-- WORK INSTRUCTIONS --
Each line from the first line of the entries through the line holding "Email: (288, 284)" is to be restated word for word; nothing else, and no picture, belongs in the answer.

Records from a data collection:

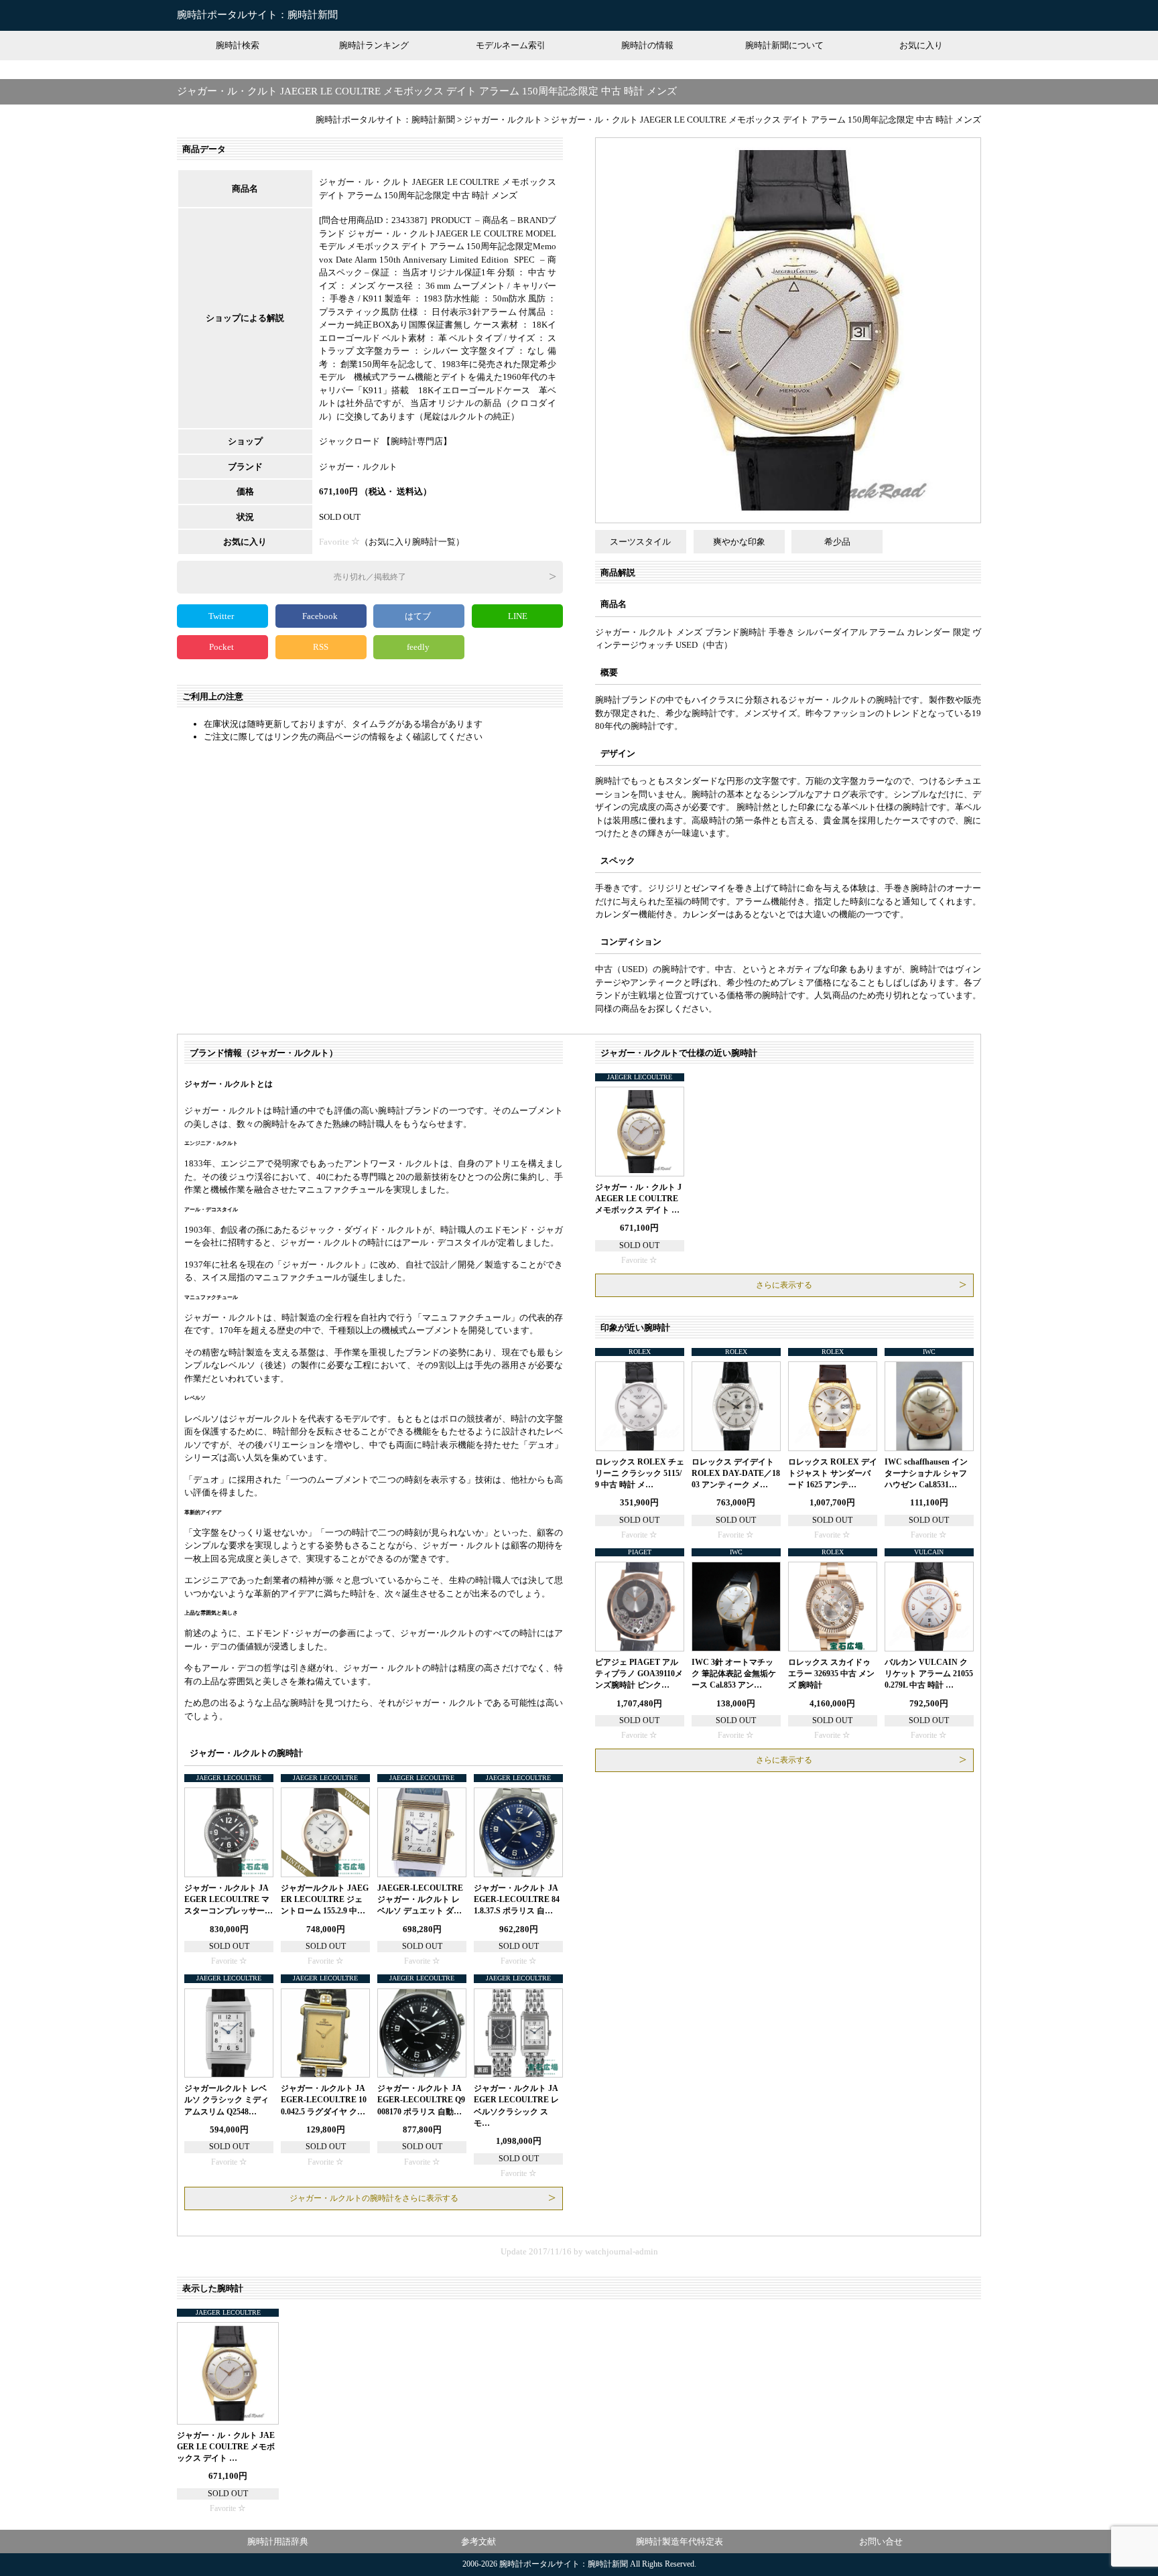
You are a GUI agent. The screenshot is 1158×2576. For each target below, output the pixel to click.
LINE (517, 616)
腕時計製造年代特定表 (679, 2541)
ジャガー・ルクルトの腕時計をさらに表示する (374, 2198)
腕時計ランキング (374, 45)
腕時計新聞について (784, 45)
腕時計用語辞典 (277, 2541)
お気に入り (921, 45)
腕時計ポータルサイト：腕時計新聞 (257, 14)
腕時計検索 (237, 45)
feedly (419, 647)
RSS (320, 647)
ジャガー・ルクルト (358, 467)
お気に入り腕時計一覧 (412, 542)
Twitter (222, 616)
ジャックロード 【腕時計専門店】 (385, 441)
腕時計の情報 (647, 45)
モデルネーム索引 (510, 45)
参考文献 (478, 2541)
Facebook (321, 616)
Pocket (222, 647)
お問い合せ (881, 2541)
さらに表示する (784, 1285)
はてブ (419, 616)
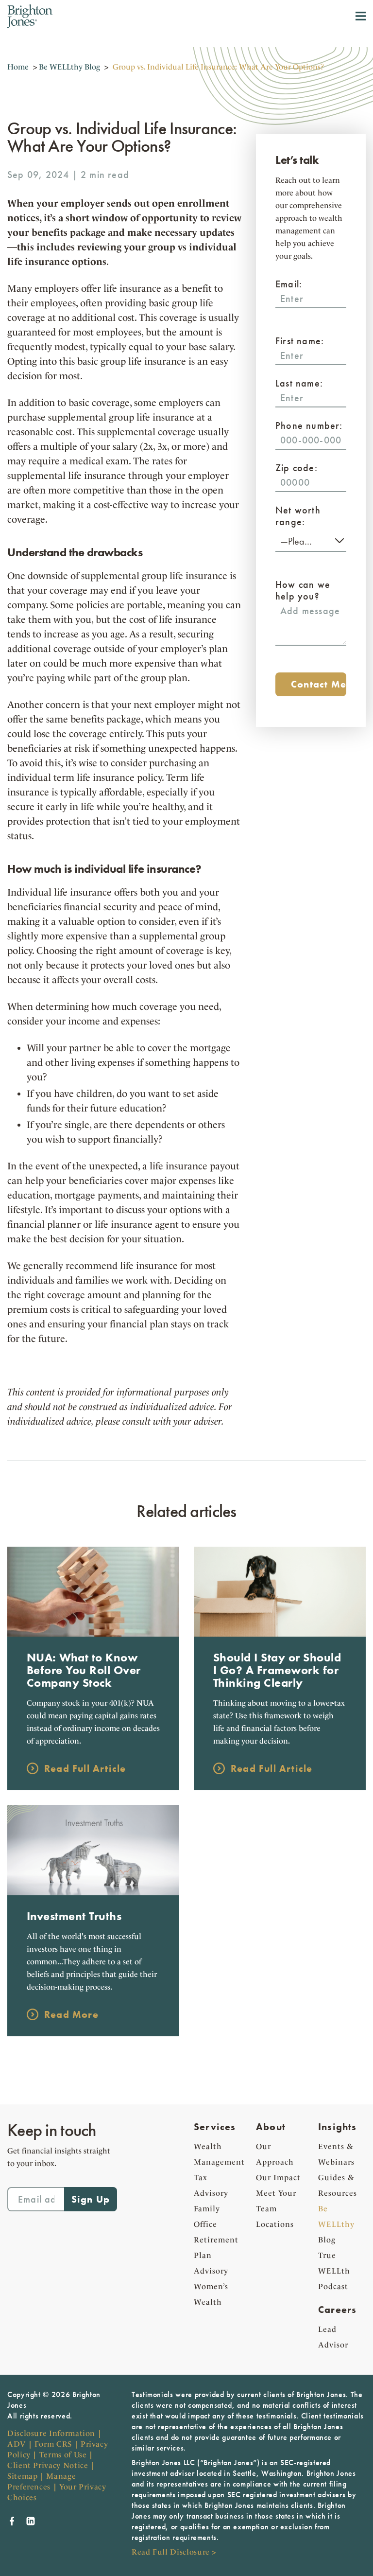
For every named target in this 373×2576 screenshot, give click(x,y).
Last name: (299, 383)
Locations (275, 2224)
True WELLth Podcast (334, 2271)
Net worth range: (298, 516)
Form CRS (53, 2444)
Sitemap (22, 2476)
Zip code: (296, 468)
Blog (336, 2224)
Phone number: (309, 425)
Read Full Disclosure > (174, 2552)
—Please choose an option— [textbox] (310, 541)
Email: (288, 284)
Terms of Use (63, 2454)
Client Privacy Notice (47, 2465)
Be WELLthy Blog (69, 66)
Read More (71, 2014)
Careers (337, 2309)
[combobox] (310, 540)
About (271, 2127)
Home (18, 66)
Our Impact (278, 2177)
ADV (16, 2444)
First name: (299, 341)
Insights (337, 2127)
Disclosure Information (51, 2433)
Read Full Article (85, 1768)
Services (215, 2127)
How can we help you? (302, 590)
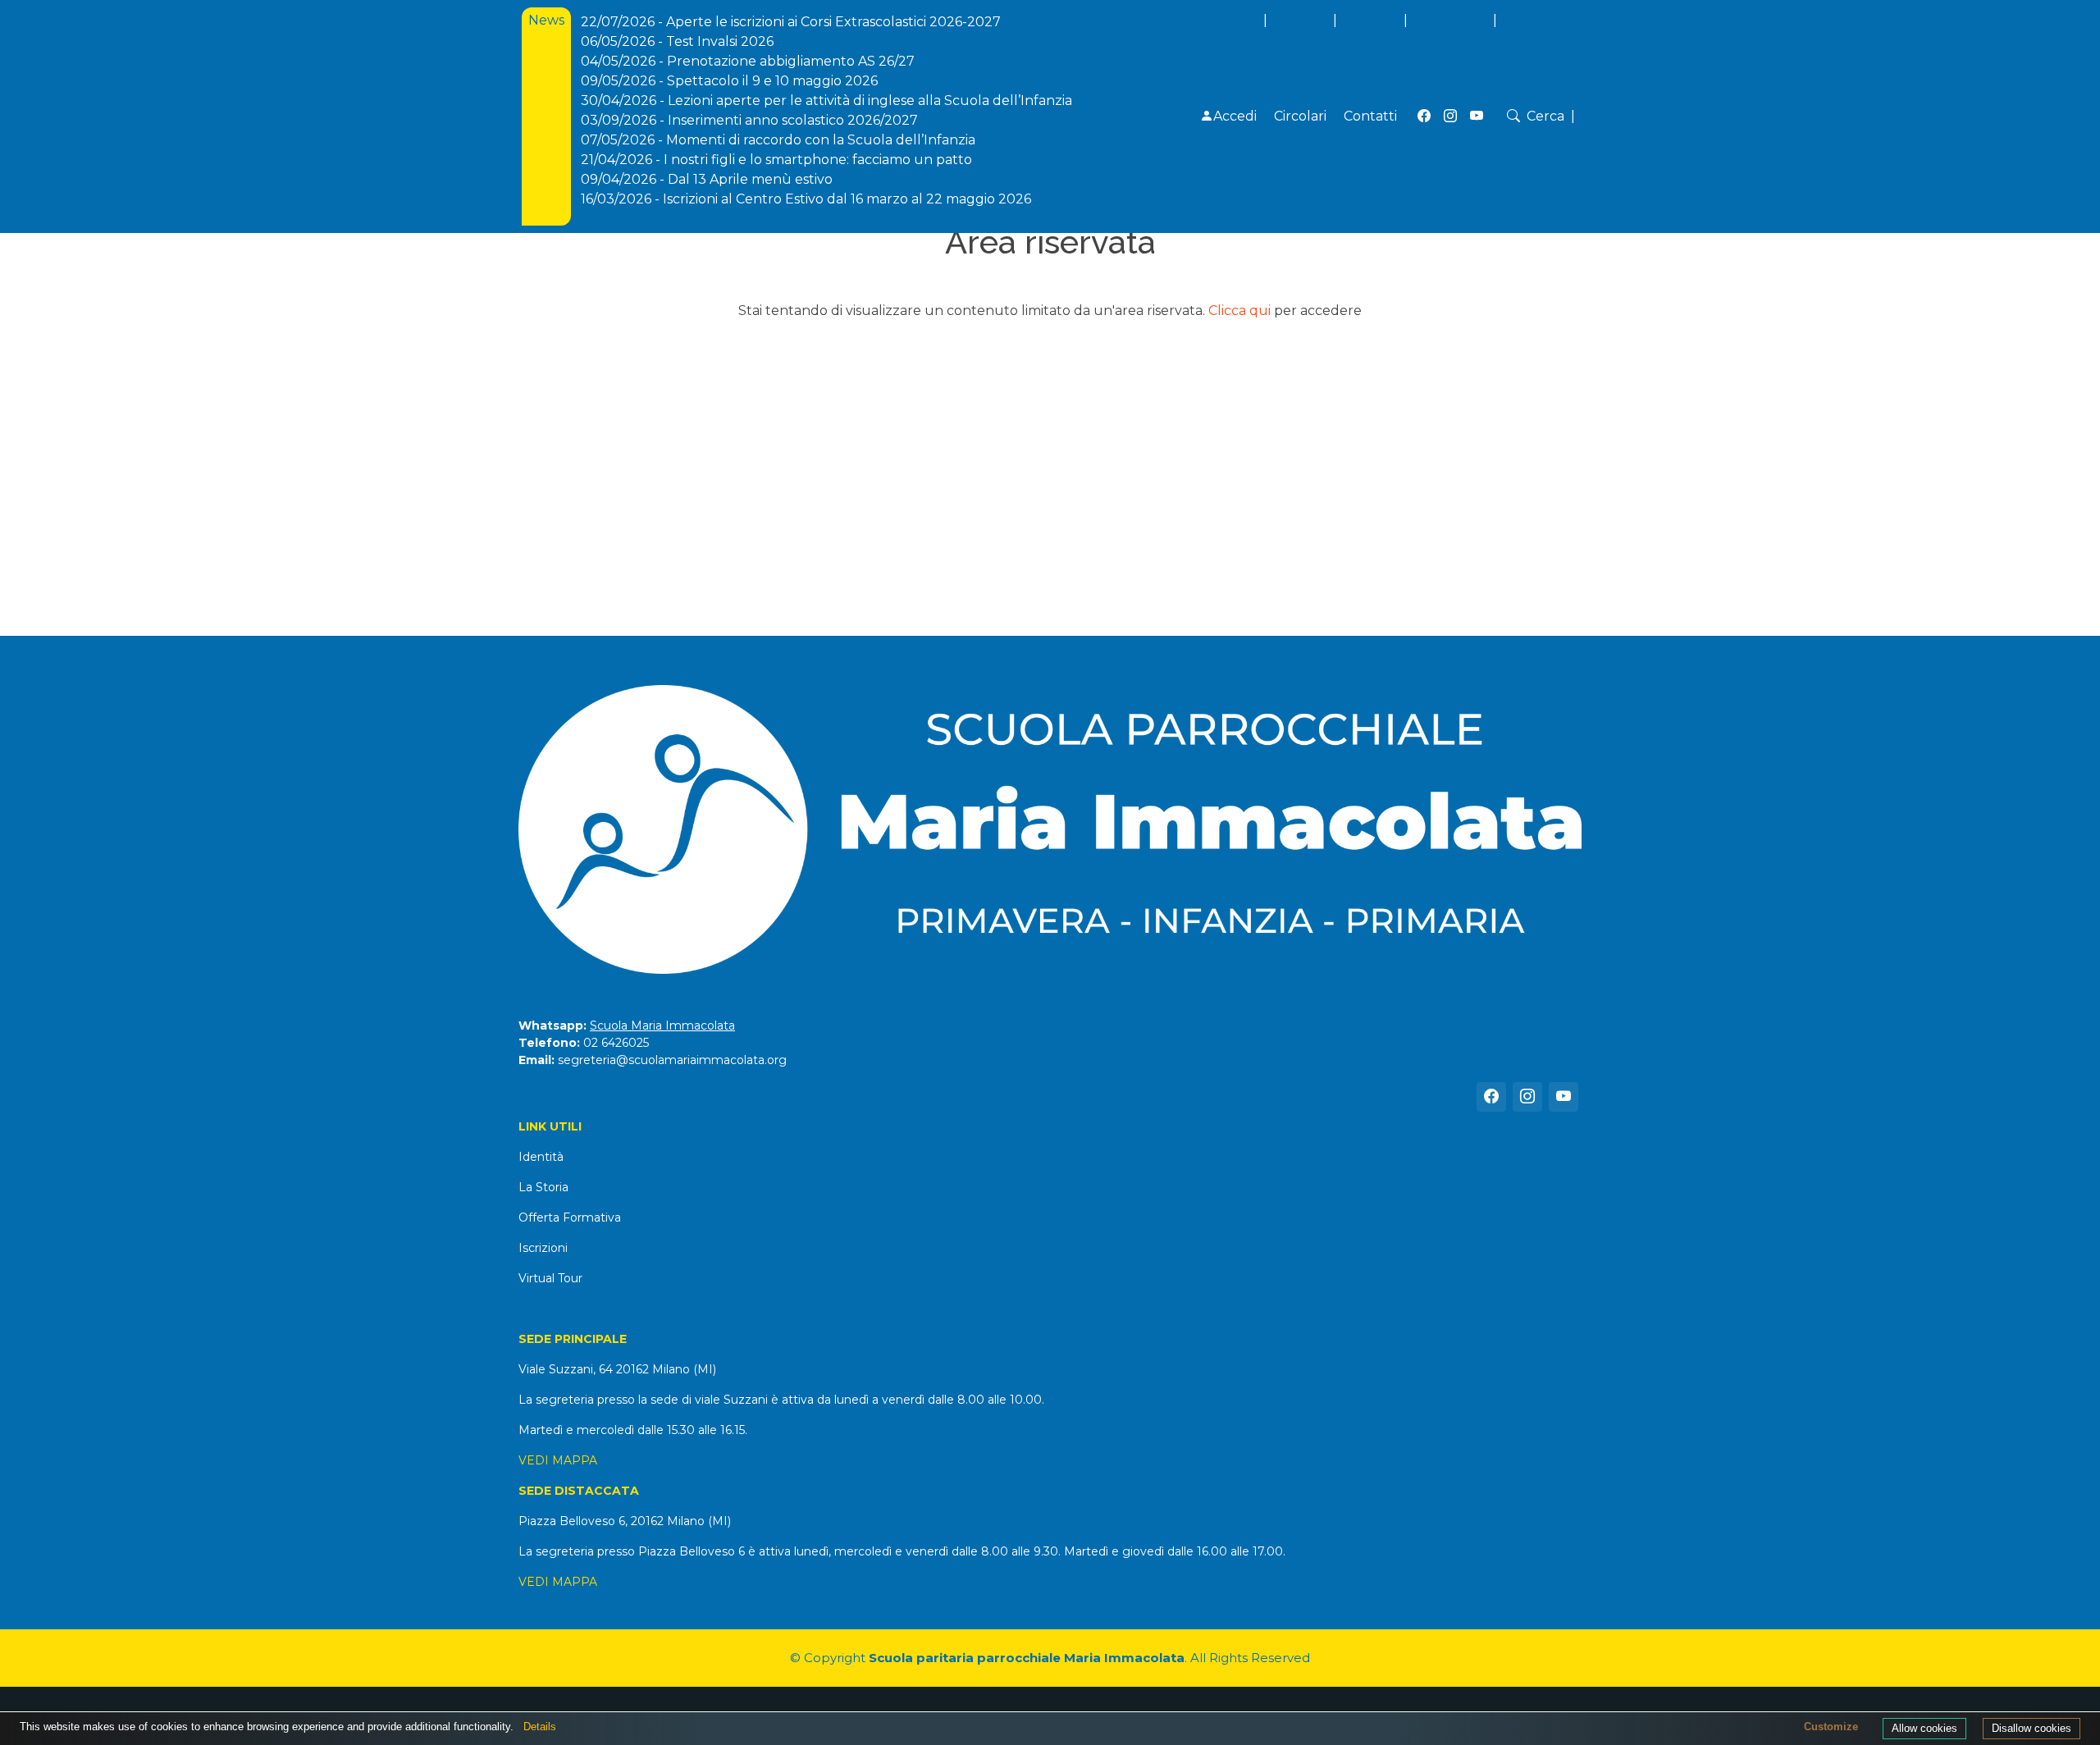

-- ANSWER BOX --
You are a GUI agent. The screenshot is 1158×2576. For each target below, output the pixel to click.
LINE (517, 616)
腕時計製造年代特定表 (679, 2541)
ジャガー・ルクルトの腕時計をさらに表示する (374, 2198)
腕時計ランキング (374, 45)
腕時計新聞について (784, 45)
腕時計用語辞典 (277, 2541)
お気に入り (921, 45)
腕時計ポータルサイト：腕時計新聞 (257, 14)
腕時計検索 (237, 45)
feedly (419, 647)
RSS (320, 647)
ジャガー・ルクルト (358, 467)
お気に入り腕時計一覧 (412, 542)
Twitter (222, 616)
ジャックロード 【腕時計専門店】 (385, 441)
腕時計の情報 (647, 45)
モデルネーム索引 (510, 45)
参考文献 (478, 2541)
Facebook (321, 616)
Pocket (222, 647)
お問い合せ (881, 2541)
さらに表示する (784, 1285)
はてブ (419, 616)
For every named target in this 373×2576 screenshot, give click(x,y).
Last name: (299, 383)
Locations (275, 2224)
True WELLth Podcast (334, 2271)
Net worth range: (298, 516)
Form CRS (53, 2444)
Sitemap (22, 2476)
Zip code: (296, 468)
Blog (336, 2224)
Phone number: (309, 425)
Read Full Disclosure > (174, 2552)
—Please choose an option— [textbox] (310, 541)
Email: (288, 284)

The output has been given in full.